The current asset section of the balance sheet provides a complete break-up and composition of liquid and non-liquid assets of the business.
Low cash position for a business can result in the business not being able to meet its financial and debt obligations, delaying in creditor and supplier payments, unable to modernize its existing infrastructure or investing in business expansion, merger and acquisition opportunities.
Companies with low cash position often have low growth potential as these businesses are unable to invest in attractive business opportunities and often are forced to forego opportunities due to lack of cash. Investors should be careful while investing in companies with low cash position as they have low growth potential.
A high cash position is when a firm has adequate cash left after paying its debt obligations, creditors and expenses. A high cash position can help companies to sail through short periods of the difficult business environment, investing in expansion and growth opportunities or investing idle cash in high-return investment opportunities.
But, a high cash position does not always mean a positive indication. It can also imply that the company has foregone many investment and expansion opportunities, allowing its cash reserves to remain idle and unutilized. While cash is king, a king who remains idle and does nothing is useless. Excessive cash and cash equivalent on the balance sheet of a firm can indicate inefficient cash management within the firm.

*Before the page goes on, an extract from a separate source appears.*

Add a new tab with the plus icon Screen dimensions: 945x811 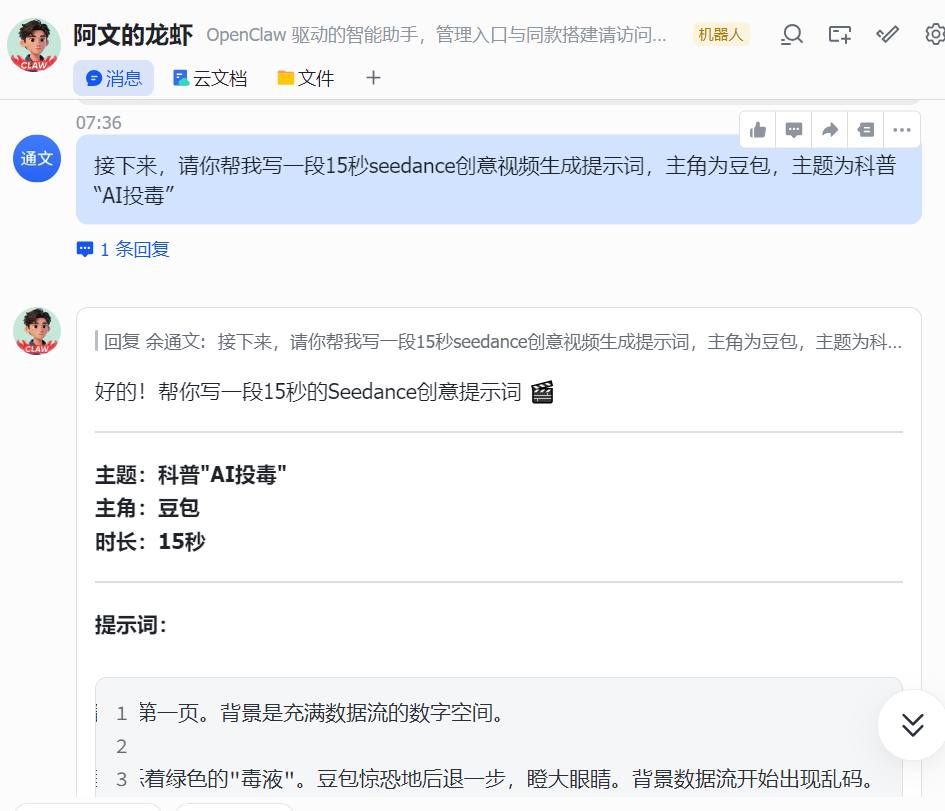pyautogui.click(x=372, y=77)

Investors can evaluate the cash position of business by computing the Cash to Current asset ratio of the firm. It is a reflection of the cash and cash equivalents as a percentage of the total current assets of the balance sheet.

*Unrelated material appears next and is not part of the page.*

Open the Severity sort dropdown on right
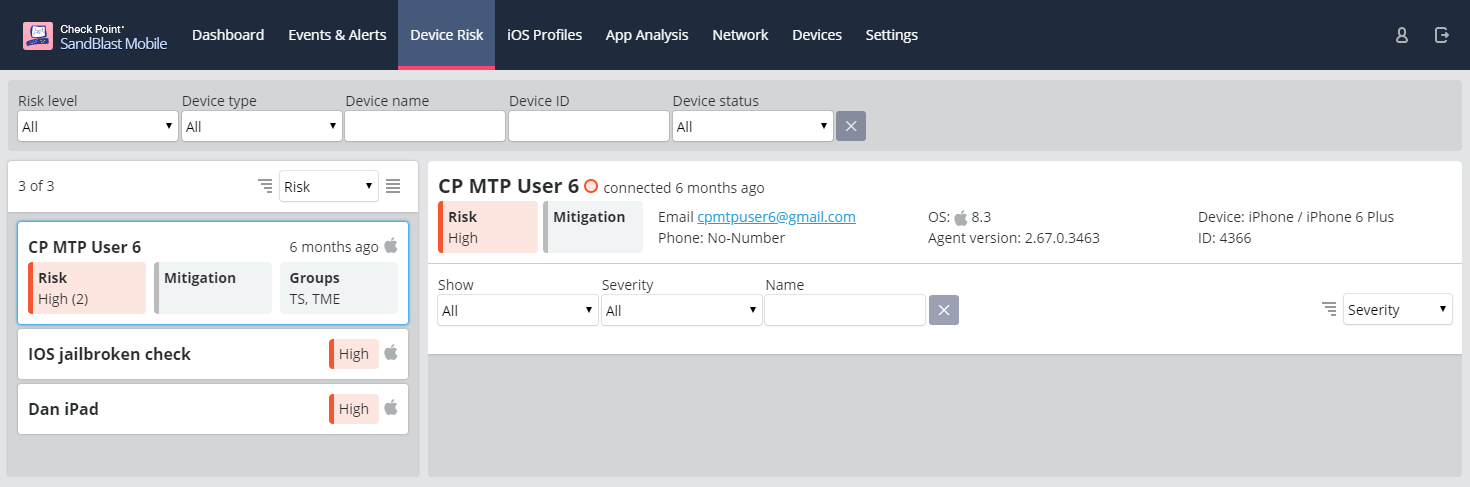Image resolution: width=1470 pixels, height=487 pixels. tap(1397, 309)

Cash to current asset ratio can be calculated using the formula of cash and cash equivalents divided by total current assets. The ideal proportion of idle cash on the balance sheet of a business may differ industry to industry; a basic thumb rule states that anything over 40% is considered as excess cash balance on the balance sheet.
While having some additional cash balance is always good for a business, it is also equally important for investors to analyze the source of cash and cash equivalents reflecting on the balance sheet of a business.
The cash flow statement of the firm can help investors to understand the source of cash on the balance sheet, i.e. whether the cash is generated from operations, investing activities or financing activities. It is important to check whether the cash is coming from operating activities or from the sale of assets which can be reflected in cash from investing activities. Investors should analyze the cash flow statements of multiple financial years and not a single year. This will help to analyze trends of generation and accumulation of cash and eliminate any one-off anomaly which can cloud the judgment of any investor.
One of the most popular ways to accumulate cash is through the retained earnings of the business. Investing in businesses who have accumulated a high cash balance is advisable as these businesses are highly profitable.
Another way a business can accumulate cash is by raising capital in the form of equity or debt. These businesses raise capital towards financing their business expansion plans. Investors can invest in such companies, but there can be risks involved in investing in such companies.
Businesses can also raise cash by selling off their assets. Businesses generally sell their assets either as a part of their divestment strategy or might be experiencing a fund crunch. Investing in such companies can be very risky, and it is advised to avoid investing in such businesses.
Investors can easily evaluate the cash position of the business by analyzing its balance sheet and evaluating the source of the cash by examining the cash flow statement. The cash to current asset ratio further aids in evaluating whether the business has a low-cash, adequate-cash or a high-cash position.
The cash position of a business can tell a lot about its growth potential and the efficiency of its management.